With their government busy raising taxes and slashing government spending to get its budget deficit down, the Brits are pretty steamed up about multinationals not bearing their fair share of the tax burden. Governments in many developed countries are deciding tougher measures need to be taken to curb the multinationals' rorting of the system, and ours is no exception.

It's a problem governments have been grappling with for decades, of course, since the early days of globalisation and the rise of companies with operations in several countries. Then, the game was simply for multinationals to shift their profits to countries where taxes were low. One way to do this was for the part of the company where taxes were lower to sell its products to subsidiaries in high-tax developed countries at inflated prices. The big countries developed rules to limit such ''transfer pricing''.

Another trick was for a subsidiary to borrow from head office most of the capital it needed, with head office then charging an interest payment that absorbed most of the subsidiary's profits.

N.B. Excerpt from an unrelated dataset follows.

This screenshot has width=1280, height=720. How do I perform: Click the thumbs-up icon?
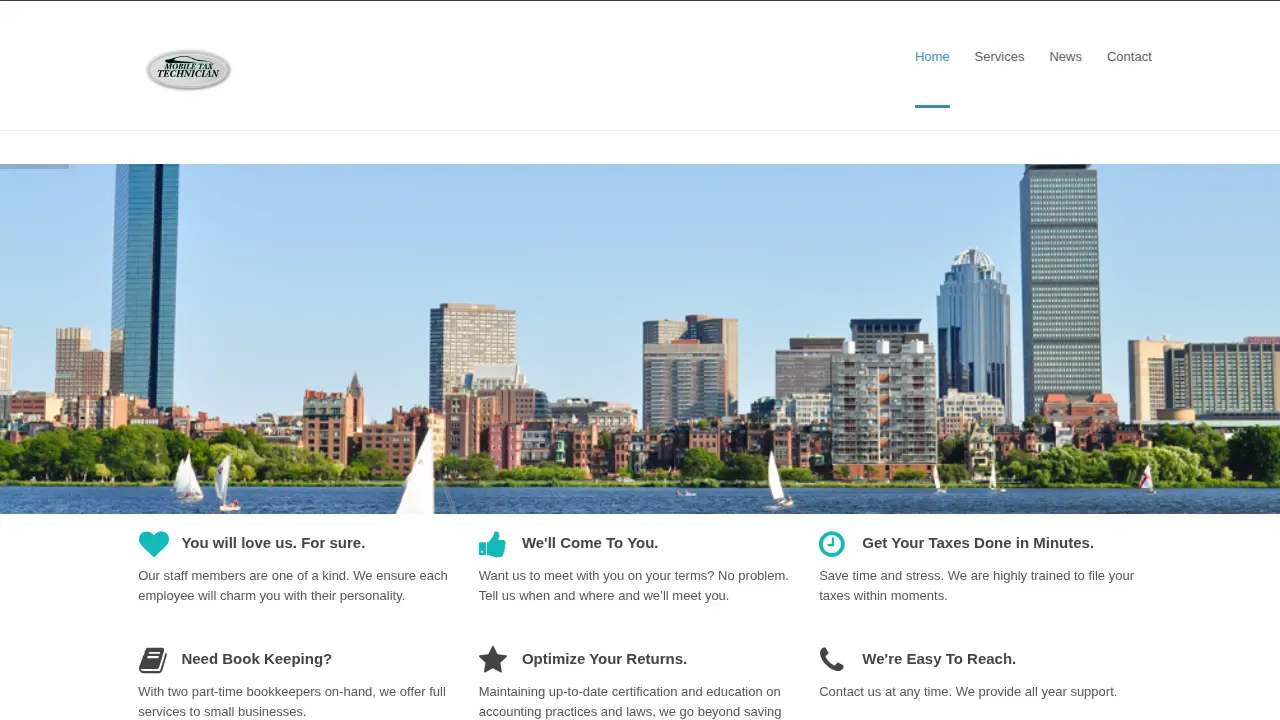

Our ''thin capitalisation'' rule limits interest deductions to $3 of debt for each $1 of share capital, and there's talk this may be tightened in the budget.

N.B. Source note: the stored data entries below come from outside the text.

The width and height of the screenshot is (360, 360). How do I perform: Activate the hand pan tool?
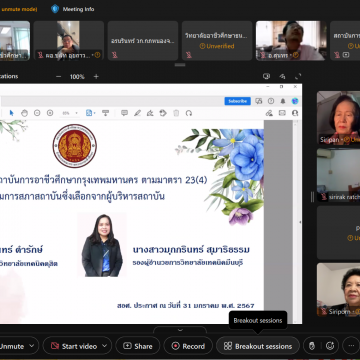tap(24, 113)
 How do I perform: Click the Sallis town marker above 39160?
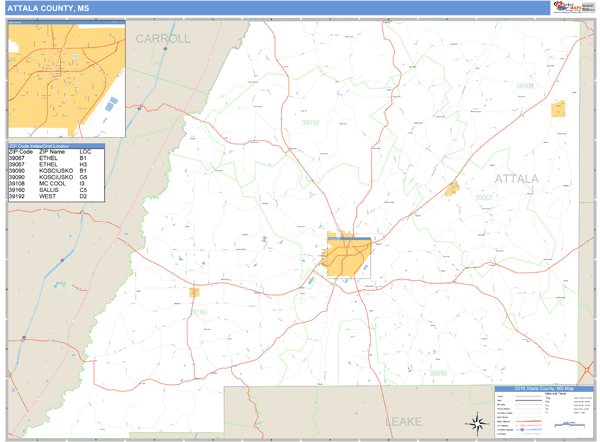[194, 293]
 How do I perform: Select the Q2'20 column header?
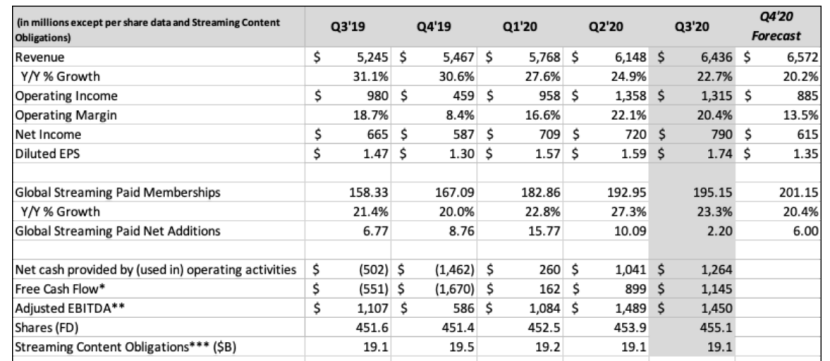click(x=606, y=26)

In a speech he gave this month, Bradbury says you don't need to be doing business on the internet to use something like a double Irish scheme. ''What you do need is the global presence of a multinational enterprise and the ability to attribute a large part of your profits to intangible assets,'' he says.

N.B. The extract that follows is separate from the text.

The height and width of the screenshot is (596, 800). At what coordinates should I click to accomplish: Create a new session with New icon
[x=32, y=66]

And we know intangible assets - such as software, databases, patents, copyright and ''goodwill'' or ''brand value'' - play an increasingly important role in the global economy. In the United States, investment in intangible assets has exceeded investment in tangible assets for more than a decade.

Existing international legal arrangements rest heavily on the notion that income should be taxed in the country of its ''source''. When economic activity was dominated by farms, factories and mines, it usually wasn't hard to see that the source of income was where the factors of production were physically located.

But now ''the increasing importance of intangible capital to production challenges the very idea that we can always objectively determine where economic activity occurs,'' Bradbury says.

All this helps explain the emergence of ''stateless income'' - income that's not taxed in the source country of the production factors that gave rise to the income, nor in the ultimate parent company's jurisdiction. It's income that doesn't belong anywhere for tax purposes.

This, in turn, explains how the profits of US-controlled corporations in Luxembourg are equivalent to 18 per cent of its gross domestic product. For the Cayman Islands and Bermuda the proportions are more than 500 per cent and 600 per cent of those countries' gross domestic product.

Stateless income is not simply a product of transfer pricing abuses, but also arises from decisions about where to place financial capital within a multinational group. It involves exploiting differences in countries' tax systems and hybrid instruments treated as borrowings in a country and shares in another.

Tricks like these can place single-country businesses at a competitive disadvantage. They - and individual taxpayers - are forced to bear an unfair share of the tax burden. But many big-business executives reject the notion that paying a fair share of tax is part of a broader social compact. Tax is just another business cost. If dodging it is legal, morality doesn't enter into it.

The Gillard government is working to ensure our transfer-pricing rules are up with world's best practice and the general anti-avoidance provision of our tax act is broadened to encompass the tricks multinationals try on.

It has asked Treasury to study what more can be done, and will work to improve the information multinationals have to make public about profits and tax payments.

The Organisation for Economic Co-operation and Development has had to lift its game in promoting multilateral action to limit tax rorting by global companies.